### Task instructions
Quote the forum thread on caste and marriage word for word, starting with "## Archived_Member_19 (Jun" and going on through "spouse over another..".

### Text extract
>>>>>

Prit paul kaur said:


> I as a Sikh believe ( and practice )in total equality:there is no place for caste ,class and creed based discrimination in Sikhism.But when it comes to marriage, people marry within the caste or community because they want to have spouses raised with same values and same socialization process.It has nothing to do with discrimination but simply because we as a human being want to lead a comfortable life.


 

If you favour one spouse above another because of race or caste, no matter what other considerations that is indeed discrimination.


----------



## Archived_Member_19 (Jun 12, 2008)

<<
If you favour one spouse above another because of race or caste, no matter what other considerations that is indeed discrimination.>>

i swear....i swear..!!!

i do not prefer one spouse over another..

LEe !!



u must be lucky to have a couple of them...


----------



## Lee (Jun 12, 2008)

amarsanghera said:


> <<
> If you favour one spouse above another because of race or caste, no matter what other considerations that is indeed discrimination.>>
> 
> i swear....i swear..!!!
> ...


 

Hahahah no no not at all, my wife would kill me!


----------



## BHAGATSINGHDAVEER (Jun 30, 2008)

<<<<<

### Source data
>>>>>

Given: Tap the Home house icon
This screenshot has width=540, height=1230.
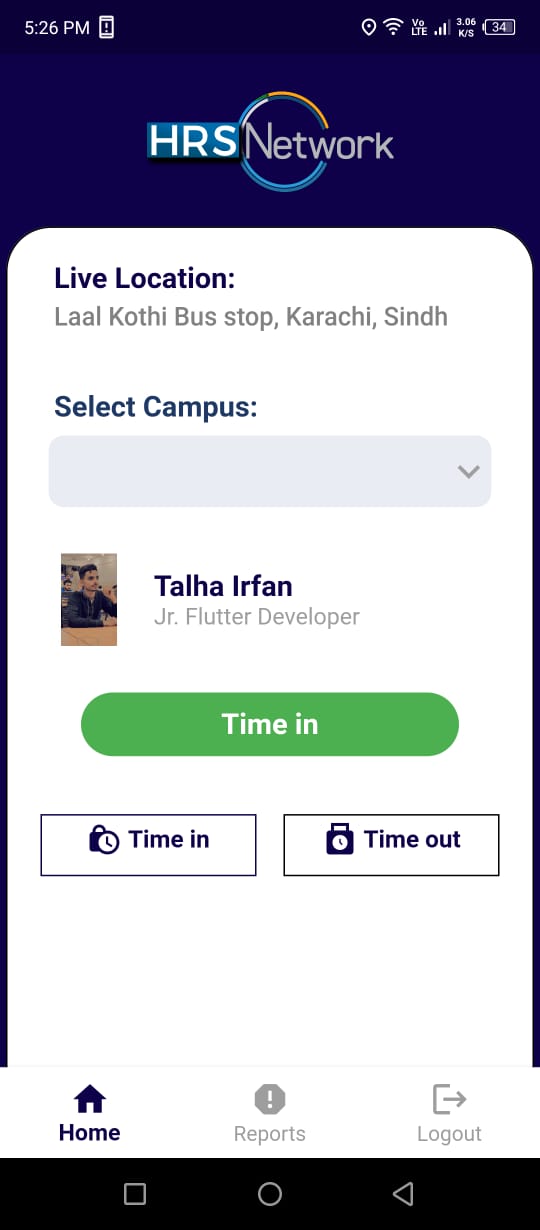Looking at the screenshot, I should pos(90,1099).
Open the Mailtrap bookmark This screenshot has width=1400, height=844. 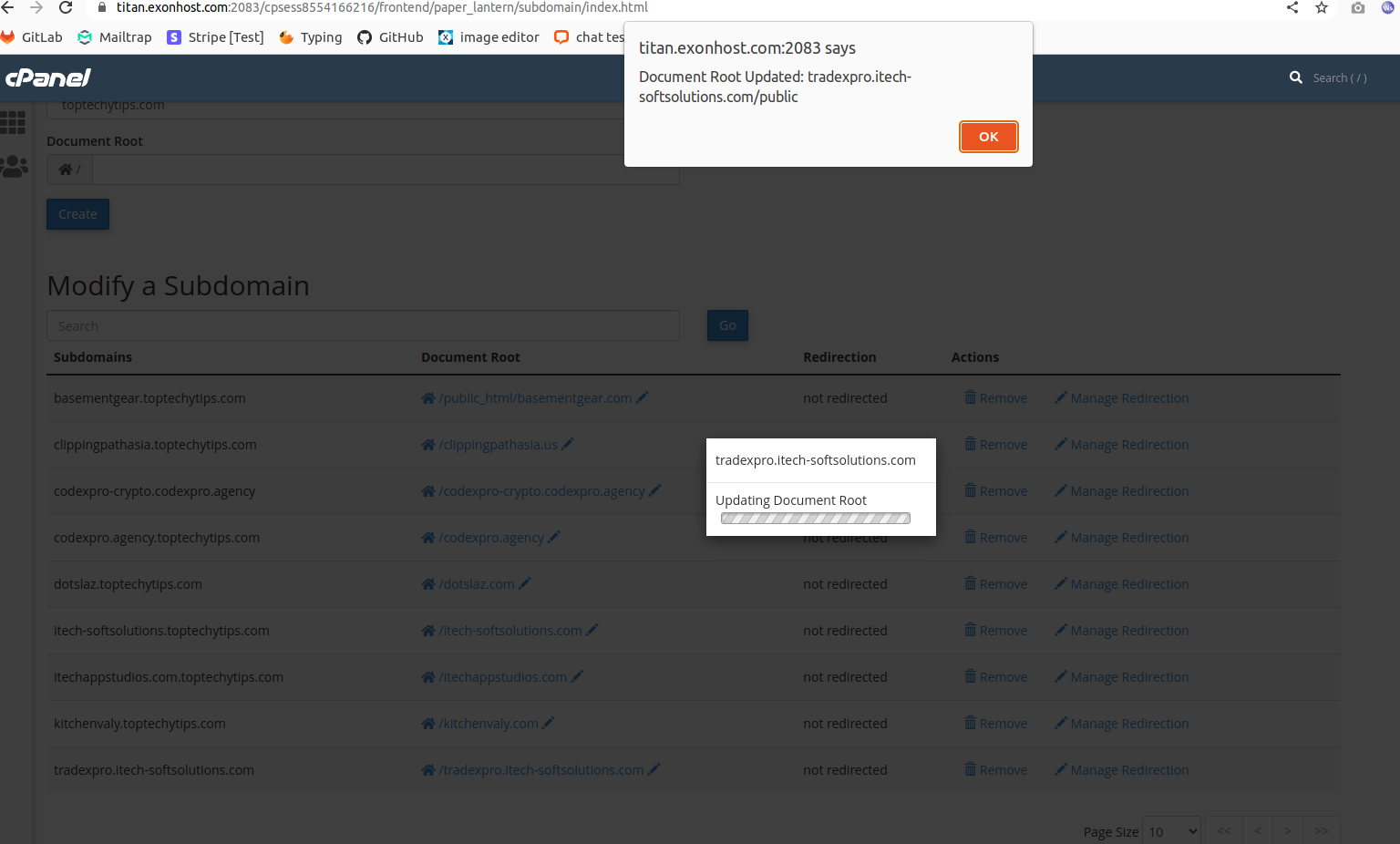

<<<<<

### Output for this task
## Archived_Member_19 (Jun 12, 2008)

<<
If you favour one spouse above another because of race or caste, no matter what other considerations that is indeed discrimination.>>

i swear....i swear..!!!

i do not prefer one spouse over another..